● GIVEN DATA
+ + +

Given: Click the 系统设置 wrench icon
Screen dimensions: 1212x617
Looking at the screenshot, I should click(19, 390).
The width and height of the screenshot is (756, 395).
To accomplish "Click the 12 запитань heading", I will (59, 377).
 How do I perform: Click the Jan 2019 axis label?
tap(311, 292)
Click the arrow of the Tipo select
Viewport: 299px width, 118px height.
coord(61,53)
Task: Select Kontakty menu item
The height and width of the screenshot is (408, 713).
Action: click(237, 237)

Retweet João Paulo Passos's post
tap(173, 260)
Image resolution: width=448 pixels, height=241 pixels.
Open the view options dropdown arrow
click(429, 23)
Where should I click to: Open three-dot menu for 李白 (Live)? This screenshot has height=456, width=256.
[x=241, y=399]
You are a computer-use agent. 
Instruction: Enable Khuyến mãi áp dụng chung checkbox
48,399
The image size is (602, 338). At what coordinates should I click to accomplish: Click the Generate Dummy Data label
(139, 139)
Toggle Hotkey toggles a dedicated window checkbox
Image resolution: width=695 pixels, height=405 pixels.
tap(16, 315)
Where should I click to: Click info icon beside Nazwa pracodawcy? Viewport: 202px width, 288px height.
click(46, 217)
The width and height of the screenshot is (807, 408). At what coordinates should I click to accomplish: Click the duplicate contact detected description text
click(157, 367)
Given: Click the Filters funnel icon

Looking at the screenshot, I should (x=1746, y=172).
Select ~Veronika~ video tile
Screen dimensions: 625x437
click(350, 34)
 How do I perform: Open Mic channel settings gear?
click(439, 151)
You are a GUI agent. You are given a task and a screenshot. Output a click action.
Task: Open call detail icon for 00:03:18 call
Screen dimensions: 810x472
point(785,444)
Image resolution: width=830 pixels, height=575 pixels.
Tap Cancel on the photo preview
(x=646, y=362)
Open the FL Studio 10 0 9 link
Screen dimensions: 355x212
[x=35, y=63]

+ + +

● BRIEF
Could you retype each record exactly as it appears?

● EXERCISE RESULT
Given: Click the 系统设置 wrench icon
Screen dimensions: 1212x617
Looking at the screenshot, I should click(19, 390).
The width and height of the screenshot is (756, 395).
To accomplish "Click the 12 запитань heading", I will (59, 377).
 How do I perform: Click the Jan 2019 axis label?
tap(311, 292)
Click the arrow of the Tipo select
Viewport: 299px width, 118px height.
coord(61,53)
Task: Select Kontakty menu item
The height and width of the screenshot is (408, 713).
Action: click(237, 237)

Retweet João Paulo Passos's post
tap(173, 260)
Image resolution: width=448 pixels, height=241 pixels.
Open the view options dropdown arrow
click(429, 23)
Where should I click to: Open three-dot menu for 李白 (Live)? This screenshot has height=456, width=256.
[x=241, y=399]
You are a computer-use agent. 
Instruction: Enable Khuyến mãi áp dụng chung checkbox
48,399
The image size is (602, 338). At what coordinates should I click to accomplish: Click the Generate Dummy Data label
(139, 139)
Toggle Hotkey toggles a dedicated window checkbox
Image resolution: width=695 pixels, height=405 pixels.
tap(16, 315)
Where should I click to: Click info icon beside Nazwa pracodawcy? Viewport: 202px width, 288px height.
click(46, 217)
The width and height of the screenshot is (807, 408). At what coordinates should I click to accomplish: Click the duplicate contact detected description text
click(157, 367)
Given: Click the Filters funnel icon

Looking at the screenshot, I should (x=1746, y=172).
Select ~Veronika~ video tile
Screen dimensions: 625x437
click(350, 34)
 How do I perform: Open Mic channel settings gear?
click(439, 151)
You are a GUI agent. You are given a task and a screenshot. Output a click action.
Task: Open call detail icon for 00:03:18 call
Screen dimensions: 810x472
point(785,444)
Image resolution: width=830 pixels, height=575 pixels.
Tap Cancel on the photo preview
(x=646, y=362)
Open the FL Studio 10 0 9 link
Screen dimensions: 355x212
[x=35, y=63]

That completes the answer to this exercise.